Target properties for each material (not needed for prediction jobs).

Organize these files in a directory (root_dir) with the following structure:

id_prop.csv (optional for prediction): A CSV with two columns, the first column is a unique material ID, and the second column is the corresponding target property value.
atom_init.json: A JSON file that provides the initialization vector for each element. You can use the example at /cgcnn2/asset/atom_init.json from the original CGCNN repository; it should work for most applications.
CIF files: One .cif file per material, named ID.cif, where ID matches the entries in id_prop.csv.

Once your root_dir (for example, /examples/data/sample_regression) contains these files, you can load the dataset using the CIFData class:

dataset = CIFData("/examples/data/sample_regression")

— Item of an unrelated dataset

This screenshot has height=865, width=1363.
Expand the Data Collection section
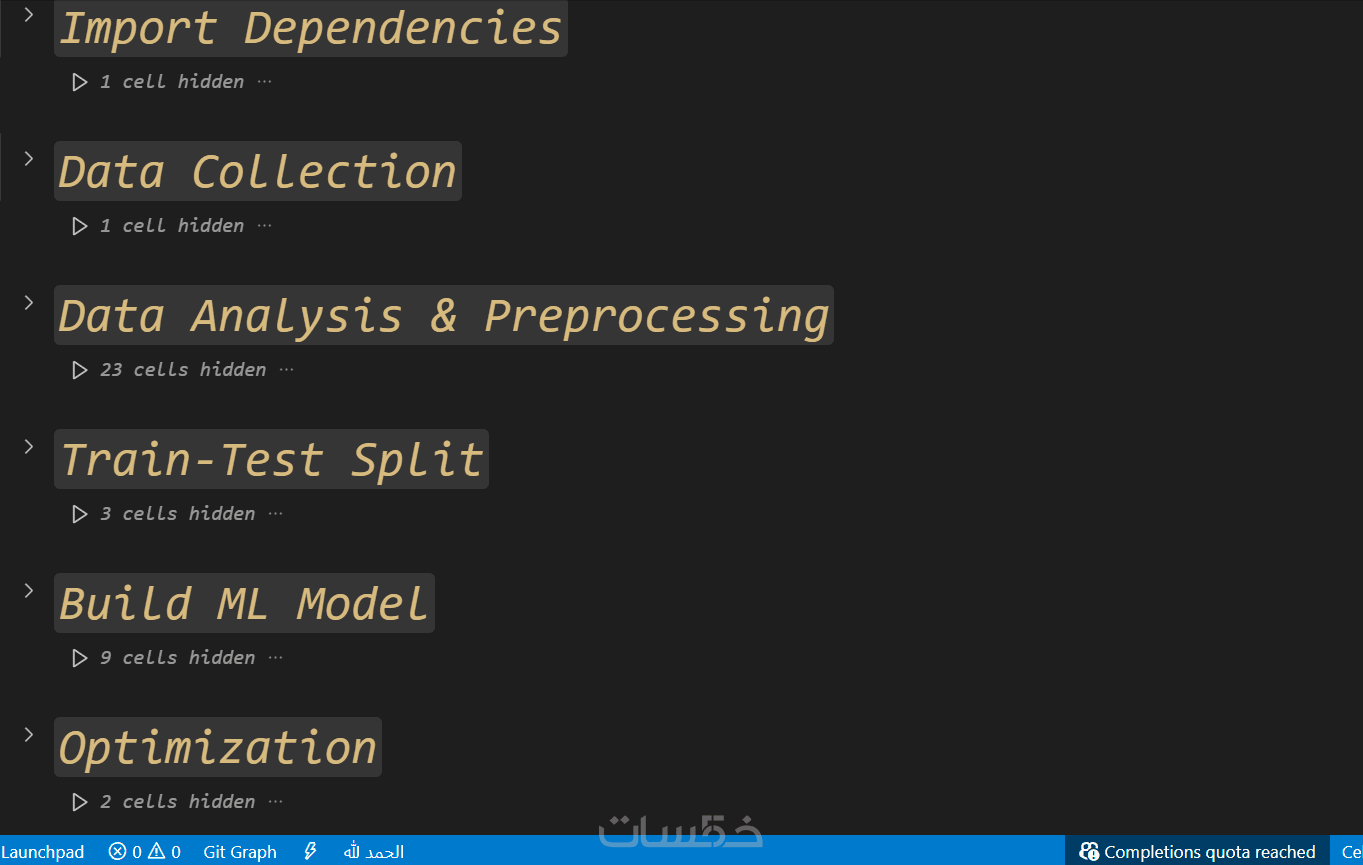pos(29,158)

This will prepare your crystal structures (and, if provided, their target properties) for use with CGCNN. Then, we can build a torch.utils.data.DataLoader object that can be used to load the dataset in a batch.

from torch.utils.data import DataLoader

loader = DataLoader(
    dataset,
    batch_size=args.batch_size,
    shuffle=False,
    num_workers=args.workers,
    collate_fn=collate_pool,
)

3. Model Initialization¶

We need some information from the dataset to initialize the model, which can be done by:

atom_graph, _, _ = dataset[0]
orig_atom_fea_len = atom_graph[0].shape[-1]
nbr_fea_len = atom_graph[1].shape[-1]

where dataset[0] is a tuple of (atom_graph, target, cif_id), where atom_graph is a tuple of (atom_fea, nbr_fea, nbr_fea_idx), target is the target property value, and cif_id is the unique ID of the material. The atom_graph tuple contains the atom features, neighbor features, and neighbor indices, and the dimensions of these features given by orig_atom_fea_len and nbr_fea_len are needed to initialize the model.

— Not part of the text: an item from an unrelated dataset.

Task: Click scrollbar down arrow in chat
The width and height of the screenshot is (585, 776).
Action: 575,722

Besides, we need some information about the pre-trained model architecture, which can be done by:

import torch
import argparse

checkpoint = torch.load(args.model_path, map_location=args.device)
model_args = argparse.Namespace(**checkpoint["args"])
atom_fea_len = model_args.atom_fea_len
n_conv = model_args.n_conv
h_fea_len = model_args.h_fea_len
n_h = model_args.n_h

where atom_fea_len, n_conv, h_fea_len, and n_h are the dimensions of the atom features, the number of convolutional layers, the dimension of the hidden features, and the number of hidden layers, respectively. Now, we can initialize the model by:

model = CrystalGraphConvNet(
    orig_atom_fea_len=orig_atom_fea_len,
    nbr_fea_len=nbr_fea_len,
    atom_fea_len=atom_fea_len,
    n_conv=n_conv,
    h_fea_len=h_fea_len,
    n_h=n_h,
)

4. Model Loading and Prediction¶

The checkpoint from the pre-trained model includes the model's state dictionary and training arguments. The state dictionary contains all the learned parameters of the model, while the training arguments store the hyperparameters used during training. The model can be loaded onto either CPU or GPU device by specifying device as cpu or cuda. Using GPU is recommended for faster inference if available.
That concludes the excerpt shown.